You will be prompted to enter your username (Google account email) and password. Then you will be presented with a consent screen and if you provide consent, your keyfile will get saved on the system under ~/.config/gcloud/application_default_credentials.json. All the built-in GCP commands such as gcloud, bq etc. will attempt to use ADC if you do not override that by setting GOOGLE_APPLICATION_CREDENTIALS or the --account flag. From the docs:

After running gcloud auth commands, you can run other commands with --account=ACCOUNT to authenticate the command with the credentials of the specified account.

If you open a keyfile that belongs to a user such as the one above, you will see following line in it:

"type": "authorized_user"

Contrast this to the type we saw for a SA. This is how we can distinguish between user credentials and service account credentials. The Java code to implement this logic would look like:

    private static enum CREDENTIAL_TYPE { User, Service };

    private static CREDENTIAL_TYPE getCredentialType(String file) throws IOException {
        try (FileInputStream fs = new FileInputStream(file)) {
            JSONTokener tokener = new JSONTokener(fs);
            JSONObject root = new JSONObject(tokener);
            String type = root.getString("type").toLowerCase();
            if (type.equals("service_account")) {
                return CREDENTIAL_TYPE.Service;
            } else if (type.equals("authorized_user")) {
                return CREDENTIAL_TYPE.User;
            } else {
                throw new IllegalStateException("don't know how to classify " + type + " account");
            }
        }
    }

You can also acquire user-credentials by running:

gcloud auth login

The credentials acquired in this way are stored in a SQLite database which can be found at ~/.config/gcloud/credentials.db. The --account flag that comes with gcloud reads credentials from this file.

Let us now see how your application can authenticate against GCP similar to how tools like gcloud do. For starters, you can use the built-in authentication that comes with GCP client libraries. You don’t have to do anything special in your code if you use the built-in authentication. E.g., you can just call:

BigQueryOptions.newBuilder()
                .setProjectId(projectId)
                .build()
                .getService();

What it does: It will attempt to authenticate using ADC unless the GOOGLE_APPLICATION_CREDENTIALS environment variable is set.

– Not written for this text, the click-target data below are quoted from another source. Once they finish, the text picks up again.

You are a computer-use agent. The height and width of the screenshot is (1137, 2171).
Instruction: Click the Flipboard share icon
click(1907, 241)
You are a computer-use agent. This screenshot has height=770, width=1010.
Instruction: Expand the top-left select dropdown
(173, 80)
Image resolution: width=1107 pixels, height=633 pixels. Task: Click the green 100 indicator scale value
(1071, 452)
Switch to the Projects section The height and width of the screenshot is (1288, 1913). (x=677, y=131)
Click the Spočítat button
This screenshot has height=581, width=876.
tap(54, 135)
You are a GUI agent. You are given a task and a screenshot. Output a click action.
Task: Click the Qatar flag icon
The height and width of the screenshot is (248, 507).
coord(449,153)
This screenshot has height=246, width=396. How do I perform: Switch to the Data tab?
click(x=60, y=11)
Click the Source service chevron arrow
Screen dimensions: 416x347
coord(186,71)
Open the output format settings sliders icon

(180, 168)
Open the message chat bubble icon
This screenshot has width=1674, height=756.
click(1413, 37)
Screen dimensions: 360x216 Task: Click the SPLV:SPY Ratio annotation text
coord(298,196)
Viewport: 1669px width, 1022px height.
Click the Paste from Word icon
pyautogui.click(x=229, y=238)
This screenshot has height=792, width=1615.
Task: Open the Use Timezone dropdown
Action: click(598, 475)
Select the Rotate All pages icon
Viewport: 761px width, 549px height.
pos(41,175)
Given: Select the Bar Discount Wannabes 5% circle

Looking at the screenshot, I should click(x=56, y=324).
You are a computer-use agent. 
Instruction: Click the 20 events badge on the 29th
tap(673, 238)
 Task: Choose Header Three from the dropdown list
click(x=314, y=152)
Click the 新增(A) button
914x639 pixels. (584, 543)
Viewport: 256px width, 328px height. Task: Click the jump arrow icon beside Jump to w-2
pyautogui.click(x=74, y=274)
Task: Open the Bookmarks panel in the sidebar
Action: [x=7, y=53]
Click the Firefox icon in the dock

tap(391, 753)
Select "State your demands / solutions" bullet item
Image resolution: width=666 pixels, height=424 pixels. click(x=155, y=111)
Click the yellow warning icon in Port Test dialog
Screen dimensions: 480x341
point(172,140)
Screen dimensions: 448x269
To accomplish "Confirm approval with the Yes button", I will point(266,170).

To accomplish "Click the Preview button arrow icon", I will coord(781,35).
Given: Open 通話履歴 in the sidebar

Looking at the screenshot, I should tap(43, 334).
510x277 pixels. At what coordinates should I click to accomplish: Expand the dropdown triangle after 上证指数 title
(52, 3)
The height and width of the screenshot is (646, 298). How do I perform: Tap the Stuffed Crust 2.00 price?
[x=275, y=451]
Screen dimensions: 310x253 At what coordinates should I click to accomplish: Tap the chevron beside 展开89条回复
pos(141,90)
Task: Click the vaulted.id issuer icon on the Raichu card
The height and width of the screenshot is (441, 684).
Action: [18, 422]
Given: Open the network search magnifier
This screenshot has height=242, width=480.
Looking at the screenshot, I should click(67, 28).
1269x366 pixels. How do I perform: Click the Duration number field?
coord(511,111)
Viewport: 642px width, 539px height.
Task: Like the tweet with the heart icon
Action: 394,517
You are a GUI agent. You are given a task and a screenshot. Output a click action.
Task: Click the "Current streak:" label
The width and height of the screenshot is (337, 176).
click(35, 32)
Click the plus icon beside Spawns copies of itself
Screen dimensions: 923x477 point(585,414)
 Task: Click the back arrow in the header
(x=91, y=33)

I am very confident but not 100% sure of it so take it with a grain of salt. In fact, that’s why I like to explicitly specify the credentials file in my code so there is no confusion about what credentials are being used for authentication. One you have the path to a keyfile, you can build the authentication credentials as follows:

public static GoogleCredentials createCredentials(String path) throws IOException {        
        path = new StringSubstitutor(System.getenv()).replace(path);
        logger.info("initializing GCP credentials from {}", path);
        CREDENTIAL_TYPE type = getCredentialType(path);
        try (FileInputStream fs = new FileInputStream(new File(path))) {
            if (type == CREDENTIAL_TYPE.Service) {
                return ServiceAccountCredentials.fromStream(fs);
            } else if (type == CREDENTIAL_TYPE.User) {
                return UserCredentials.fromStream(fs);
            } else {
                throw new IllegalStateException("unable to create GCP credentials");
            }
        }                
    }

and use them in call to setCredentials on BigQueryOptions.The

path = new StringSubstitutor(System.getenv()).replace(path);

takes care of handling a path that has environment variables like $HOME in it. E.g., the path could be ${HOME}/path/to/something. Refer this for more.